ZONA ARQUEOLÓGICA DEL CERRO DE LOS REMEDIOS: ENTRE EL MISTERIO HISTÓRICO, LA BUROCRACIA Y LOS LITIGIOS
Se esperaba abrir este año la primera etapa de la zona arqueológica del Cerro de los Remedios, ubicada en el municipio de Comonfort: un litigio tiene detenida su apertura.
El basamento ubicado en ese lugar no sólo se suma a los cuatro sitios arqueológicos más que están abiertos al público en la entidad: los descubrimientos que se han encontrado y los que se espera hallar en las siguientes etapas cambiarán la historia de la región y mostrarán que Guanajuato fue un estado de diversidad cultural prehispánica, con vestigios de las culturas chupícuaro, otomí y chichimeca; estas dos últimas insertas en la milenaria cultura tolteca.
En el Cerro de los Remedios se han encontrado basamentos con patios hundidos, una gran extensión como de un patio. También hallaron restos humanos, entre ellos un entierro con objetos, ha informado el Instituto Nacional de Antropología e Historia (INAH).

En el sitio hay cuatro conjuntos piramidales muy bien localizados, orientados y ligados, así como plataformas que reflejan una complejidad de conocimientos astronómicos. Los estudios hasta ahora realizados señalan que se han encontrado turquesas, lo que supone que era un centro de comercio.
La zona arqueológica del Cerro de los Remedios es todavía más extensa que la de Cañada de la Virgen, ubicada en el municipio de San Miguel de Allende. La relativa cercanía no es casual: los primeros estudios señalan que hay una conexión entre ambas.
En ambos sitios arqueológicos falta todavía mucho por explicar. Si bien se tiene la hipótesis de que son vestigios de la cultura otomí, también tiene vínculos con otros pueblos.
Pero aún no
Los trabajos arqueológicos de asentamiento otomí llevan casi 20 años operando de manera paulatina. El INAH tenía previsto abrir las puertas del sitio ―en una primera etapa―entre 2024 y 2026; sin embargo, la disputa legal por unos centímetros de deslinde de tierras ejidales mantiene congelada la recepción de visitantes.
Además de solucionar el juicio de tierras, el proyecto arqueológico aún requiere financiamiento para contratar mano de obra adicional, consolidar infraestructura de seguridad perimetral y concretar la construcción del Centro de Atención a Visitantes de la primera etapa.
El arqueólogo Omar Cruces realiza los estudios correspondientes a la zona como responsable encargado por el INAH. El Gobierno de Comonfort y dependencias locales realizan jornadas comunitarias de limpieza, faena y deshierbe en las terrazas del sitio para mantener el área protegida.

También en León
Mientras que en Comonfort se encuentra estancado el proceso de apertura de otra zona arqueológica guanajuatense, acaban de comenzar los trabajos en la zona arqueológica de El Potrero, en el municipio de León.
El INAH informó que se han hecho levantamientos con aparatos y comenzaron las primeras excavaciones con el respaldo del gobierno municipal de León.
De acuerdo con estudios preliminares, el asentamiento cuenta con un centro ceremonial compuesto por tres montículos principales y un patio hundido.Las investigaciones preliminares vinculan el diseño del patio hundido con la cultura Chupícuaro.Los vestigios arqueológicos registran una ocupación continua que va desde el año 200 a.C. hasta el 1000 d.C. y se han localizado fragmentos y piezas de cerámica prehispánica, algunas de las cuales están resguardadas en el Archivo Histórico de la ciudad.
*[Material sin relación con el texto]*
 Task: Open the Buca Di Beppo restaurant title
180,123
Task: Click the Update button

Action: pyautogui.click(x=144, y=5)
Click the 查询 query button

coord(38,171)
En León sobreviven 38 sitios arqueológicos, hasta ahora sólo pertenecientes a la cultura chupícuaro, anterior a la otomí.
En el estado de Guanajuato hay unas mil 600 zonas arqueológicas, pero rescatadas y abiertas son las de Cañada de la Virgen, en San Miguel de Allende; El Cóporo, en Ocampo; Peralta, en Abasolo; Plazuelas, en Pénjamo; y Arroyo Seco, en Victoria, que está integradopor petroglifos, sin basamentos piramidales.